### Challenge
Can you reproduce the data below exactly, beginning at the line that contains "Select the Availability" and stopping after the line that contains "click(1301, 725)"?

### Data for processing
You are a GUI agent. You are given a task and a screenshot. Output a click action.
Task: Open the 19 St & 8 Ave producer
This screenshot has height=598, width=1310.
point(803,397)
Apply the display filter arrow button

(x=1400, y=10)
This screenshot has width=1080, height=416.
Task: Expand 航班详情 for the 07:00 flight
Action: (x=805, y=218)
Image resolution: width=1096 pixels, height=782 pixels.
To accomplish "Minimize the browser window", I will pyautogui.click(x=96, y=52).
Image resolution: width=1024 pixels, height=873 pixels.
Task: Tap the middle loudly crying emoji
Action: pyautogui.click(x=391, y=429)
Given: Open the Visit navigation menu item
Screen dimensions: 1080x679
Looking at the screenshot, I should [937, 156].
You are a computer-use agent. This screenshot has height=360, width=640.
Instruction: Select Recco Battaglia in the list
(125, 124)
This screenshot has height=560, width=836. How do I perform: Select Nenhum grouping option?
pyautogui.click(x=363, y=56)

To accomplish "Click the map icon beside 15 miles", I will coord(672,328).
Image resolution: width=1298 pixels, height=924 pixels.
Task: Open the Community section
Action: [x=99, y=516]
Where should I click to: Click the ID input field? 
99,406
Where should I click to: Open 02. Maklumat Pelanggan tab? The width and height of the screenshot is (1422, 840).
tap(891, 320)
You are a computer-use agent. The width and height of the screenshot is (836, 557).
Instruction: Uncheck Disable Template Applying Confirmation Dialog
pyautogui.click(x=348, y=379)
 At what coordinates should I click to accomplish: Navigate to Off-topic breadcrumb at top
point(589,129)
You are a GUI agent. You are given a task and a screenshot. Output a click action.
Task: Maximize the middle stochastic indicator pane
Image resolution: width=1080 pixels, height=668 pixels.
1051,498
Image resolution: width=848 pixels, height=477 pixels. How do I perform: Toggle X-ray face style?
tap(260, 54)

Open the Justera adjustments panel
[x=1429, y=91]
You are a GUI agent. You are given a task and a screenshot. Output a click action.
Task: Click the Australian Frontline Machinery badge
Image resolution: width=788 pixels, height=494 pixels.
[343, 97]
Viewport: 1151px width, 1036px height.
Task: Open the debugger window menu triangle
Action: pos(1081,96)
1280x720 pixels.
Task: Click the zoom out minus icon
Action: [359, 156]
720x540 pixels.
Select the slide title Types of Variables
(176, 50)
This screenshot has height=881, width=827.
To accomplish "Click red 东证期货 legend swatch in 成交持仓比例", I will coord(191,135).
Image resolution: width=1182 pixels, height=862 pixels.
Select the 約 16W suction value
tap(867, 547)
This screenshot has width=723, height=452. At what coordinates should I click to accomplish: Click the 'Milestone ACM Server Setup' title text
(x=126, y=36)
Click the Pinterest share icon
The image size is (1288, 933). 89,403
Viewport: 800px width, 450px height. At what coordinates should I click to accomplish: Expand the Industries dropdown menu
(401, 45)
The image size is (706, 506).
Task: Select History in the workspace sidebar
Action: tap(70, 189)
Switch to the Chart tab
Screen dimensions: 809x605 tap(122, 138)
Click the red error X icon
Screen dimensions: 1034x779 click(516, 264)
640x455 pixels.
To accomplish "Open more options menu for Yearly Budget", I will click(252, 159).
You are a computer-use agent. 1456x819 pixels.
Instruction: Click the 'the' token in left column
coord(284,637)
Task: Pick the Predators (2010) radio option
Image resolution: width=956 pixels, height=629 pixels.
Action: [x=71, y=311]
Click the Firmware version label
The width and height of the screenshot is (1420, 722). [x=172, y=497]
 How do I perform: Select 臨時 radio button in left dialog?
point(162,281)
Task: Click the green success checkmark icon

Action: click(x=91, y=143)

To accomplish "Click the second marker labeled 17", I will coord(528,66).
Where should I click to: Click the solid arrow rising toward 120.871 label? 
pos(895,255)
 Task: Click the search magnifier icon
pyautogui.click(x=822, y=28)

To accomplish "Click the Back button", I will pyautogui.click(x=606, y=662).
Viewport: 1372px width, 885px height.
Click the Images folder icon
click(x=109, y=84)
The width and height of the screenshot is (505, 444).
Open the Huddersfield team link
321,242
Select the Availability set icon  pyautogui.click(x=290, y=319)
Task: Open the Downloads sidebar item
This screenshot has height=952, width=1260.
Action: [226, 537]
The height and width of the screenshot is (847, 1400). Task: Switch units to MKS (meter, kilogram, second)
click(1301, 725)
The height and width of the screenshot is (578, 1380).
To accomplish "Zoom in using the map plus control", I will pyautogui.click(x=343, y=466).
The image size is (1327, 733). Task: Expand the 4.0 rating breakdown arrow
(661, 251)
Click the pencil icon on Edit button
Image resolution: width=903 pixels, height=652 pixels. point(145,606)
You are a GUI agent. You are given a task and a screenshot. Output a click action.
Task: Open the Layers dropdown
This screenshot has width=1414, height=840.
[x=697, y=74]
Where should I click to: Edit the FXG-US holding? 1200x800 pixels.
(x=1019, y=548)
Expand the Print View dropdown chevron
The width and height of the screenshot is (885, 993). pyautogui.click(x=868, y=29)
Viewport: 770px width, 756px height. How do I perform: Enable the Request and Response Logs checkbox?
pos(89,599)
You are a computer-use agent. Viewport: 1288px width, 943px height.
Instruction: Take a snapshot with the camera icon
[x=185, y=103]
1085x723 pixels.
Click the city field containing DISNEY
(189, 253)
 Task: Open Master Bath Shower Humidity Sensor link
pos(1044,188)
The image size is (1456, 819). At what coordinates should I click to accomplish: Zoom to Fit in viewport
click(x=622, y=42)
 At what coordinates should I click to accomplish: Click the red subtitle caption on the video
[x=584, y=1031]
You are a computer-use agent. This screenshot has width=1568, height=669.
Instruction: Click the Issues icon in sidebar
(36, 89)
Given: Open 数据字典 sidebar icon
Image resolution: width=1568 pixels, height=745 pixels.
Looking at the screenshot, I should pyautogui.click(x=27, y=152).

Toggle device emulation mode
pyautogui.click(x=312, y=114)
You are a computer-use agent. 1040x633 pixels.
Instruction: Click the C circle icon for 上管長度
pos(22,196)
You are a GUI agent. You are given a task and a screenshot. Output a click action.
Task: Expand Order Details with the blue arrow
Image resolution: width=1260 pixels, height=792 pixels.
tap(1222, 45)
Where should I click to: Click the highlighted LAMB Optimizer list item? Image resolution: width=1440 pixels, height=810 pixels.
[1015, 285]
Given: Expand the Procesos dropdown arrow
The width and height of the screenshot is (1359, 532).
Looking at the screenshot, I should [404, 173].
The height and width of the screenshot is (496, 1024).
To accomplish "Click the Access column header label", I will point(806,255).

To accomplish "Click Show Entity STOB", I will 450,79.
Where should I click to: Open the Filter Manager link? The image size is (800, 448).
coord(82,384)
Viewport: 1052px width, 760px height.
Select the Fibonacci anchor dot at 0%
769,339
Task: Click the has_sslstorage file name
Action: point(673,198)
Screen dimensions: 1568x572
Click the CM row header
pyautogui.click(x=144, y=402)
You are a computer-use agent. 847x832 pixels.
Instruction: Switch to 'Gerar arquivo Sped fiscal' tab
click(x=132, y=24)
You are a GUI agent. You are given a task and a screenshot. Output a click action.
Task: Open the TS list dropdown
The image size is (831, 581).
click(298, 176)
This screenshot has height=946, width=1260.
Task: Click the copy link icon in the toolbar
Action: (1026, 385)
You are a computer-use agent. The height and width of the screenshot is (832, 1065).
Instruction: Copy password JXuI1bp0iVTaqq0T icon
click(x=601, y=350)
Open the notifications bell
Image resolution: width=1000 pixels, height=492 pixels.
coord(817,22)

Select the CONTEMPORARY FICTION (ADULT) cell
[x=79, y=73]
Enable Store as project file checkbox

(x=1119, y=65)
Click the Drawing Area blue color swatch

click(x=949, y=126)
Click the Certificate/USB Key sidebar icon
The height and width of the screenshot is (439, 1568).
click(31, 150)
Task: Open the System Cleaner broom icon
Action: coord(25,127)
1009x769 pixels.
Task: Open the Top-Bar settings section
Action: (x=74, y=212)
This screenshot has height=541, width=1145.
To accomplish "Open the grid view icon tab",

### Solution to this task
Select the Availability set icon  pyautogui.click(x=290, y=319)
Task: Open the Downloads sidebar item
This screenshot has height=952, width=1260.
Action: [226, 537]
The height and width of the screenshot is (847, 1400). Task: Switch units to MKS (meter, kilogram, second)
click(1301, 725)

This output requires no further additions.